FIELD NOTE
RAG failure patterns I see repeatedly
3 min read
Context
RAG systems fail in predictable ways. Most teams focus on retrieval accuracy and ignore failure modes that only surface at scale or under adversarial queries.
Failure pattern 1: Citation drift
Symptom
The LLM cites a document that exists, but the cited page/section does not actually support the answer.
Why it happens
- Retrieval returns a relevant document, but the LLM grounds on the wrong section.
- Long documents increase chance of spurious grounding.
- No validation that citation IDs appear in the final answer.
Mitigation
- Post-generation citation validation: Extract cited IDs and verify they appear in the answer.

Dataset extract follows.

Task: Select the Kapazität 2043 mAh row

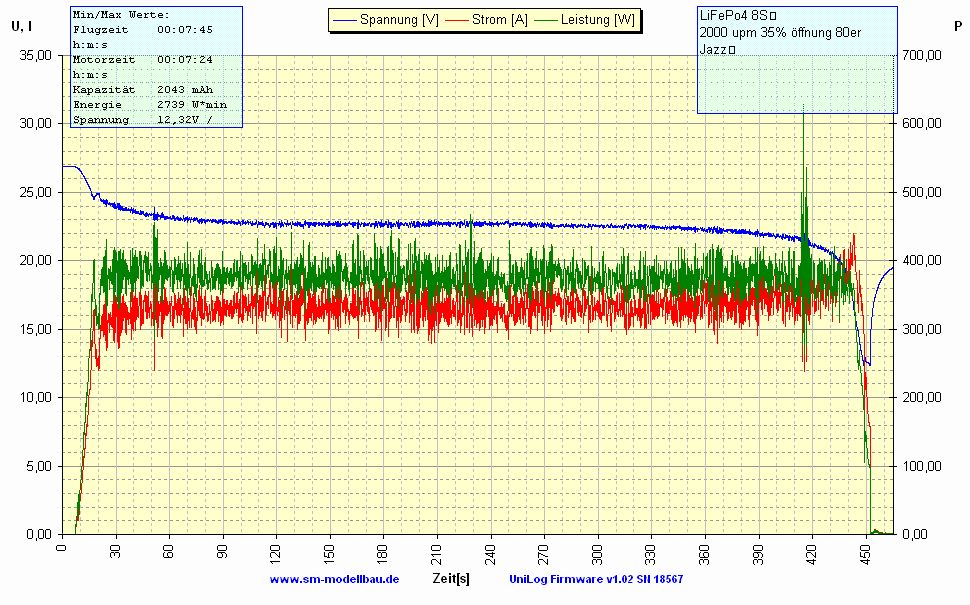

- Chunking with boundaries: Preserve section headers; avoid splitting logical blocks.
- Grounding prompts: Force the model to quote before citing.
Failure pattern 2: Permission-aware retrieval gaps
Symptom
Users with restricted access get empty results or “I don’t know,” even when relevant documents exist in other tenants.
Why it happens
- Embedding index is global; tenant filters applied after retrieval.

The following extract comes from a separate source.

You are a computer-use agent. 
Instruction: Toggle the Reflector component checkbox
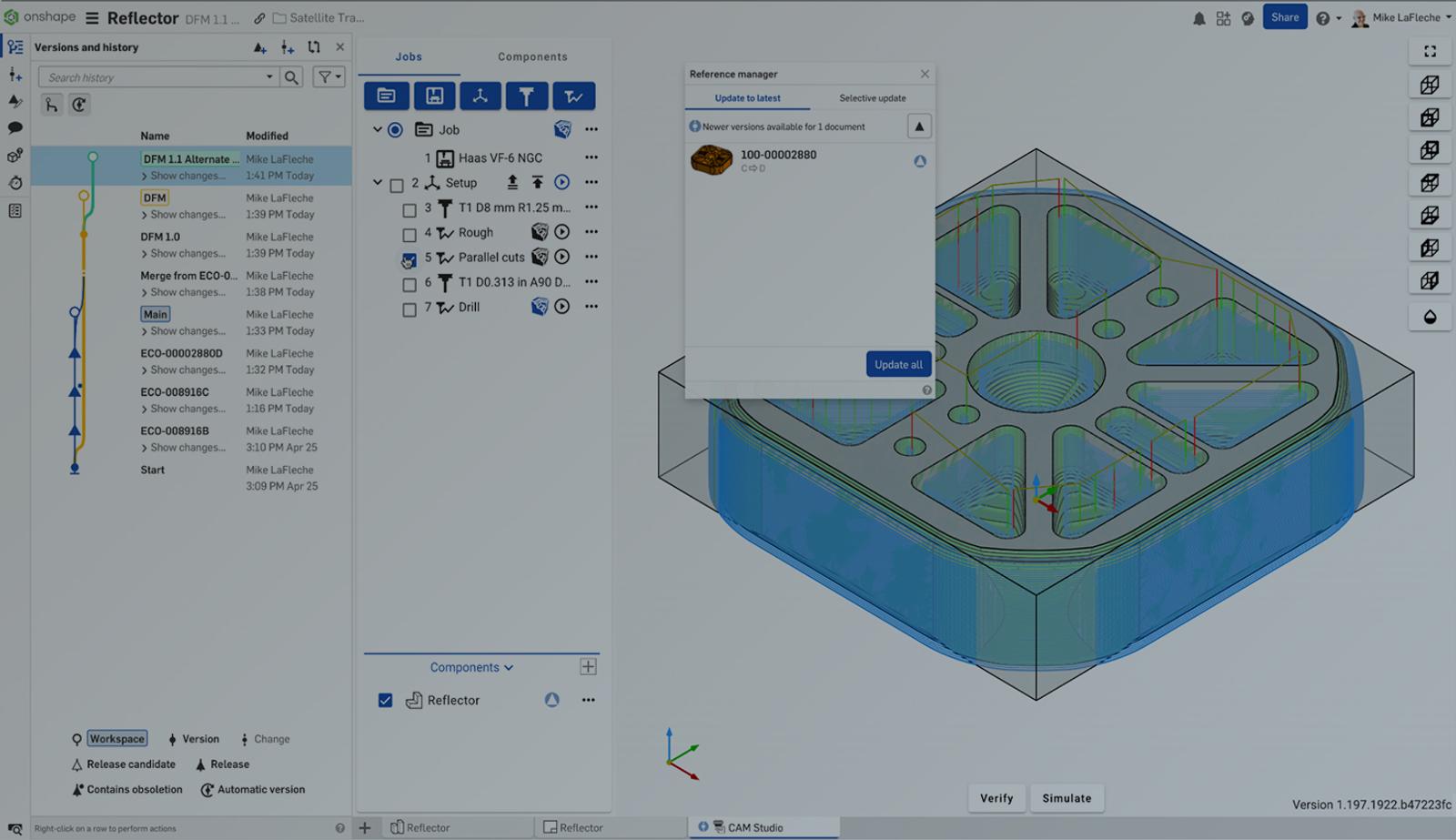pyautogui.click(x=385, y=700)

- Reranker downweights restricted content.
- No fallback to explain permission boundaries.
Mitigation
- Tenant-scoped embeddings: Isolate vectors per tenant.

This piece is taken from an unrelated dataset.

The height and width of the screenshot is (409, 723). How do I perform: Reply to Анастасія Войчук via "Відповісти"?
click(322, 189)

- Access-aware rerank: Boost allowed content before hybrid scoring.
- Graceful fallback: Respond with “You don’t have access to X; request access” instead of silence.
Failure pattern 3: Temporal staleness blindness
Symptom
Answers reference outdated policies or versions, confusing users.
Why it happens
- No version metadata in chunks.
- Retrieval scores ignore recency.
- LLM defaults to most recent context without knowing recency.
Mitigation
- Time-decayed scores: Penalize older chunks in reranking.
- Version tags in metadata: Filter by effective date.
- Explicit recency prompt: Tell the model the current date and document horizon.
Failure pattern 4: Multi-hop collapse
Symptom
Questions requiring reasoning across two documents return answers from only one.
Why it happens
- Single-hop retrieval: only fetch top-k for one query.
- No query decomposition.
- LLM hallucinates cross-document links.
Mitigation
- Query decomposition: Break multi-hop into sub-queries.
- Iterative retrieval: Retrieve, then ask “what else do you need?”
- Graph-based grounding: Build small document graphs for complex queries.
Trade-offs I accept
- Latency vs. validation: Post-generation citation checks add 100–200ms but are non-negotiable for auditability.
- Storage vs. tenant isolation: Multi-tenant embeddings increase storage ~2x but prevent data leaks.
- Complexity vs. multi-hop: Iterative retrieval adds roundtrips but increases answer completeness.
Takeaway
RAG reliability is a systems problem. You need validation, tenant-awareness, recency, and multi-hop strategies - not just better vectors.